◆ **RECORDS TO PROCESS**:
** Start **

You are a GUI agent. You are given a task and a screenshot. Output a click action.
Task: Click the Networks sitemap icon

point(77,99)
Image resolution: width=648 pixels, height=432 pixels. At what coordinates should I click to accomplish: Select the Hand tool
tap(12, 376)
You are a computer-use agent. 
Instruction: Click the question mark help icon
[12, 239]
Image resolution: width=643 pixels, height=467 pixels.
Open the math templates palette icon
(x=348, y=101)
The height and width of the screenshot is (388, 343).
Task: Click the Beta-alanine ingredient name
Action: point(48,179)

** End **
** Start **

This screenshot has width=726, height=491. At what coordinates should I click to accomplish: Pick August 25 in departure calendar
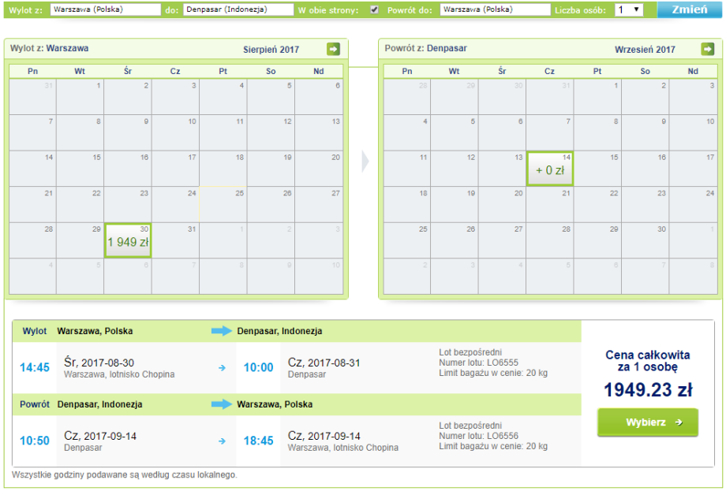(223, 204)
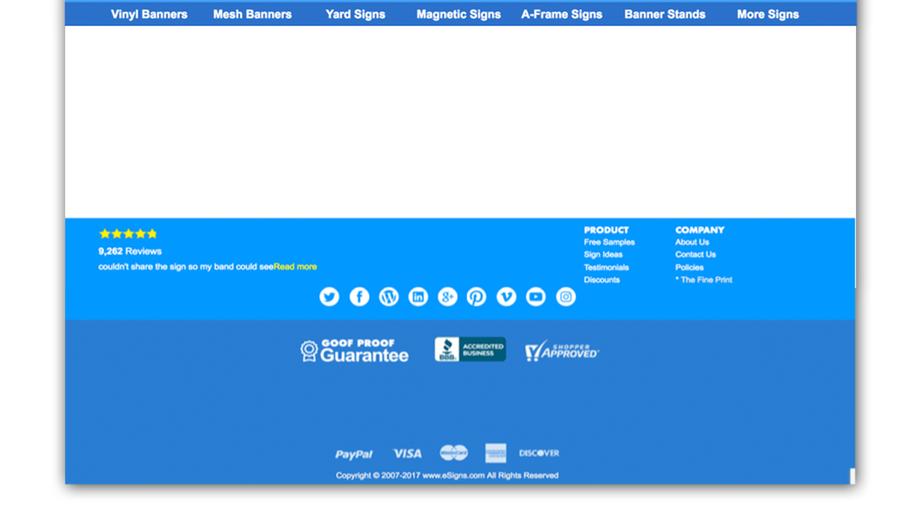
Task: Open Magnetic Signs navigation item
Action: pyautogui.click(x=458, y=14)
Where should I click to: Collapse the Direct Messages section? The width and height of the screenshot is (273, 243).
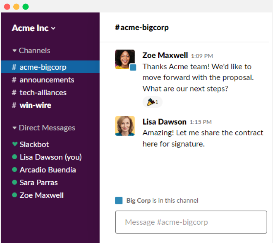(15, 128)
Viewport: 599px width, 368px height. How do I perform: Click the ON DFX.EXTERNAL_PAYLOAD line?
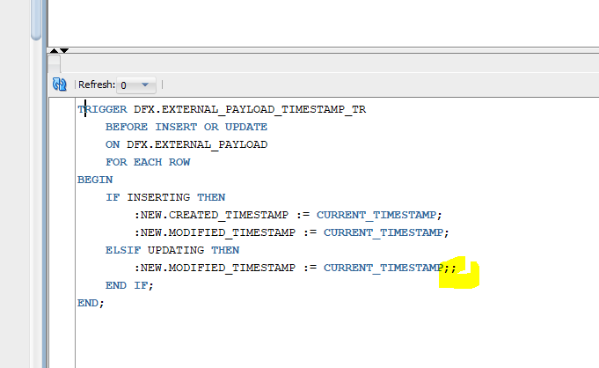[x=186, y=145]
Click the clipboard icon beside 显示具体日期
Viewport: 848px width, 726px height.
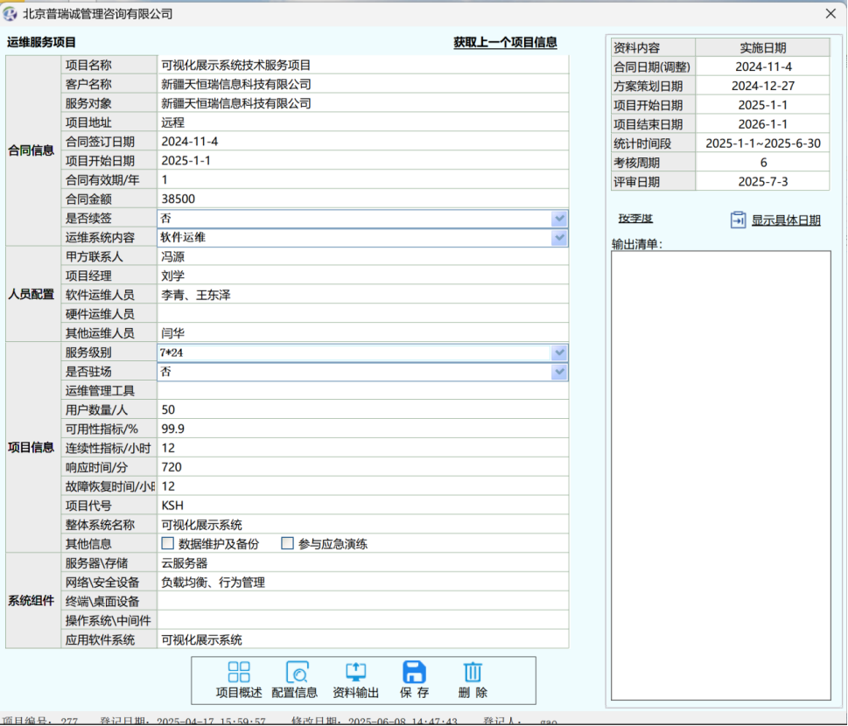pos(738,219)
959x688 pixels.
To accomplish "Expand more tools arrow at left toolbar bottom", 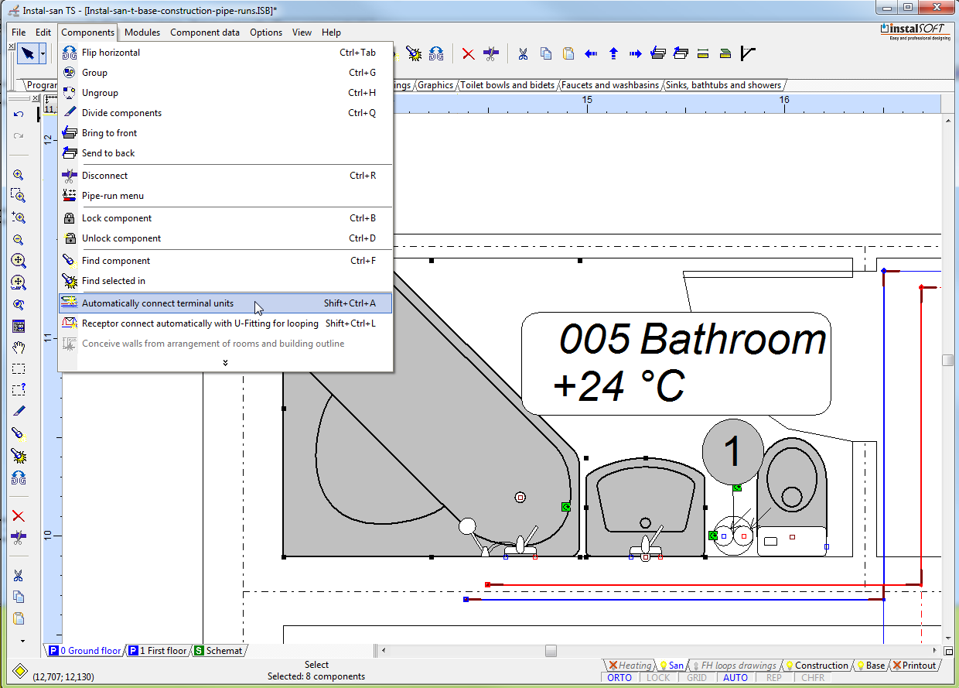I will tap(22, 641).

** End **
** Start **

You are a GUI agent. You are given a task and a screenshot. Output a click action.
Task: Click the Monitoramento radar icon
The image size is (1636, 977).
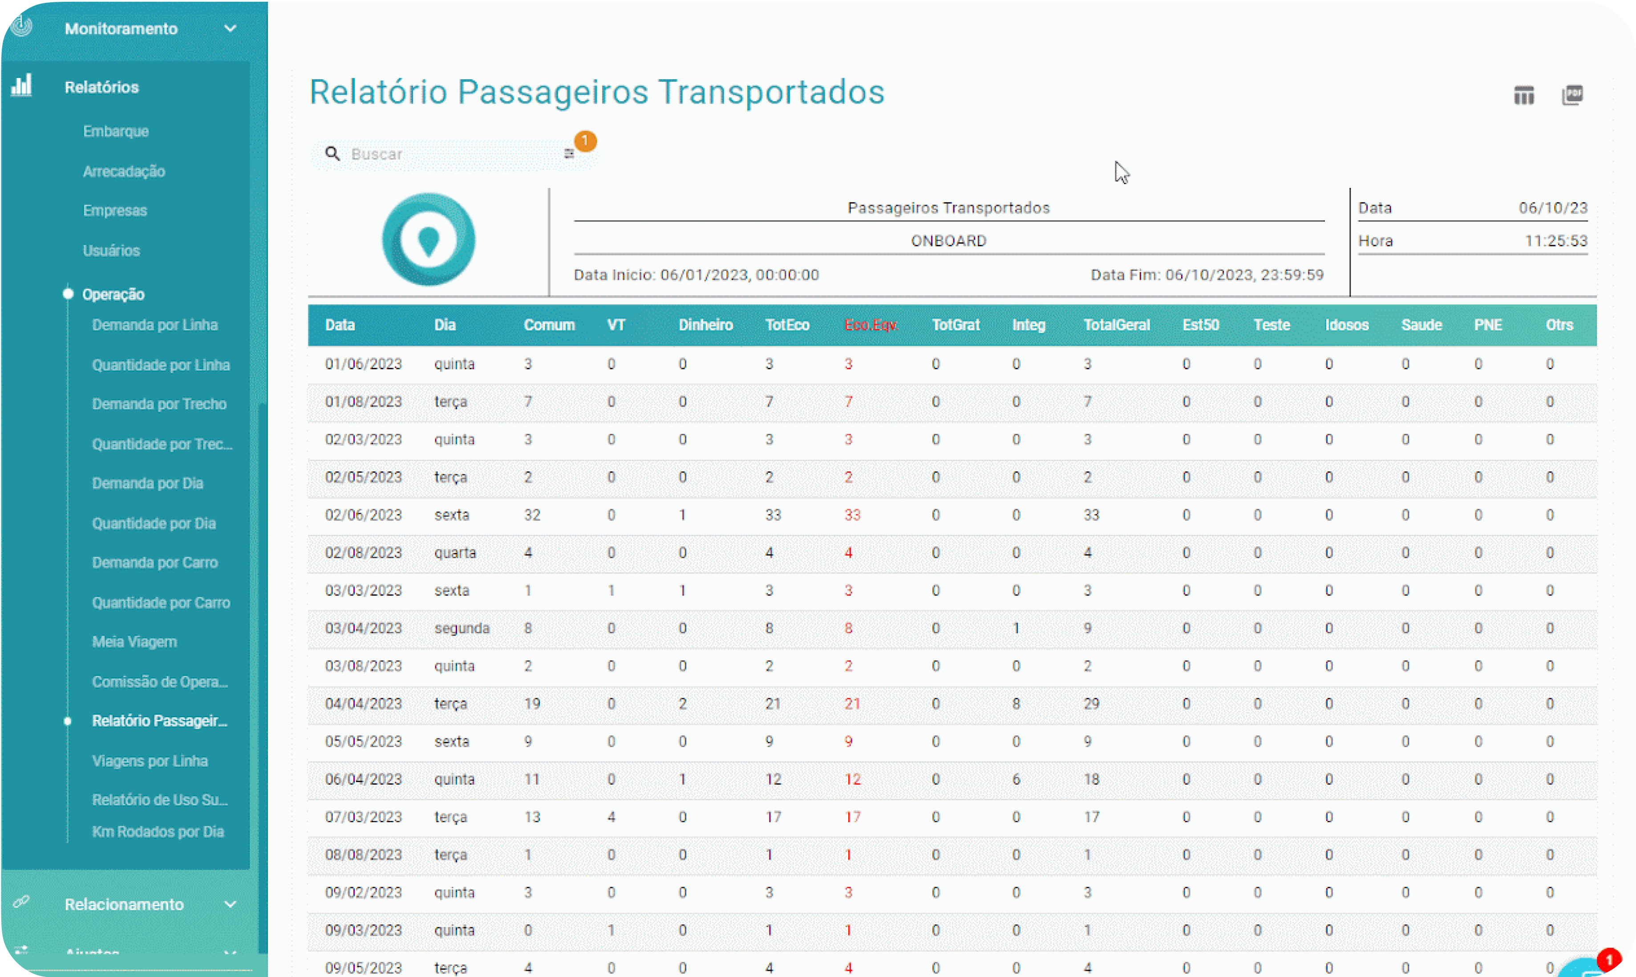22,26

** End **

◆ **SET EXERCISE**: Lay out the data from the line that contains "This screenshot has" through the line that contains "[x=186, y=145]" as a Markdown table with the columns Row and Line, skipping blank lines and leaving the pictures out. Begin at the line that has "This screenshot has" and stop after the line that has "[x=186, y=145]".

◆ **CORRECT RESPONSE**:
| Row | Line |
|---|---|
| 1 | This screenshot has width=726, height=491. At what coordinates should I click to accomplish: Pick August 25 in departure calendar |
| 2 | (223, 204) |
| 3 | Task: Open Magnetic Signs navigation item |
| 4 | Action: pyautogui.click(x=458, y=14) |
| 5 | Where should I click to: Collapse the Direct Messages section? The width and height of the screenshot is (273, 243). |
| 6 | (15, 128) |
| 7 | Viewport: 599px width, 368px height. How do I perform: Click the ON DFX.EXTERNAL_PAYLOAD line? |
| 8 | [x=186, y=145] |